(Beginning of EXCERPTED RECORDS)

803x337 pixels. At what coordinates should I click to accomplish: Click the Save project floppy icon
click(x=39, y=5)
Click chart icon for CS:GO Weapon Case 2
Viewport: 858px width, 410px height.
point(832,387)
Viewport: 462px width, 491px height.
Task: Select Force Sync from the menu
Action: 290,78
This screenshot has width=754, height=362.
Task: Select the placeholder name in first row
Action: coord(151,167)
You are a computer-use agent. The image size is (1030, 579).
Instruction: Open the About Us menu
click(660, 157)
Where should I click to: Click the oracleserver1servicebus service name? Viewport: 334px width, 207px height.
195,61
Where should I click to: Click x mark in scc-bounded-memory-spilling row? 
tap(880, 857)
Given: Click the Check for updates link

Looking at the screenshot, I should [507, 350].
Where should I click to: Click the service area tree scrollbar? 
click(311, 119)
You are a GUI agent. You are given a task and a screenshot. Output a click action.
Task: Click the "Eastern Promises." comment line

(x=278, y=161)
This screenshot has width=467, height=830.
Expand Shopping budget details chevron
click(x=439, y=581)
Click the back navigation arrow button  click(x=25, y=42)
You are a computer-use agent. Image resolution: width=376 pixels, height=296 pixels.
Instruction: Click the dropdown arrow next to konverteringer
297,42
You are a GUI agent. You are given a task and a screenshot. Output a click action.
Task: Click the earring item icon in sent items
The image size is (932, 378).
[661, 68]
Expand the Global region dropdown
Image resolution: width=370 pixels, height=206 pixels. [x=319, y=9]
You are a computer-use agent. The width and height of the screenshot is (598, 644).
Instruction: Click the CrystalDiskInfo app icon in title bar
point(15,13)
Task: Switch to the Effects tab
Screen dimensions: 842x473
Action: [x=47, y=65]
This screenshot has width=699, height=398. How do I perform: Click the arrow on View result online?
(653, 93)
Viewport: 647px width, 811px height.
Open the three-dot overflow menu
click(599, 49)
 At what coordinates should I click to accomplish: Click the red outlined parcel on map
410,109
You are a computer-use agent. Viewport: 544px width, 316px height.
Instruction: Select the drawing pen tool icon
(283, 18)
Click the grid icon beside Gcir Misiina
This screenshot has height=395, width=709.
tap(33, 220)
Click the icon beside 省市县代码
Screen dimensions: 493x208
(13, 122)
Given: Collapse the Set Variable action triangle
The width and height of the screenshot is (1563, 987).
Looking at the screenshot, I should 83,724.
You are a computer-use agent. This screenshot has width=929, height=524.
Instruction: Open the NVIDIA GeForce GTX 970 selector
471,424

(End of EXCERPTED RECORDS)

**WHAT THE TASK REQUIRES**
Your reply should consist only of the lines from the one containing "This screenshot has width=699, height=398." through the last line of the records, each reproduced exactly.

**ANSWER TO THIS TASK**
This screenshot has width=699, height=398. How do I perform: Click the arrow on View result online?
(653, 93)
Viewport: 647px width, 811px height.
Open the three-dot overflow menu
click(599, 49)
 At what coordinates should I click to accomplish: Click the red outlined parcel on map
410,109
You are a computer-use agent. Viewport: 544px width, 316px height.
Instruction: Select the drawing pen tool icon
(283, 18)
Click the grid icon beside Gcir Misiina
This screenshot has height=395, width=709.
tap(33, 220)
Click the icon beside 省市县代码
Screen dimensions: 493x208
(13, 122)
Given: Collapse the Set Variable action triangle
The width and height of the screenshot is (1563, 987).
Looking at the screenshot, I should 83,724.
You are a computer-use agent. This screenshot has width=929, height=524.
Instruction: Open the NVIDIA GeForce GTX 970 selector
471,424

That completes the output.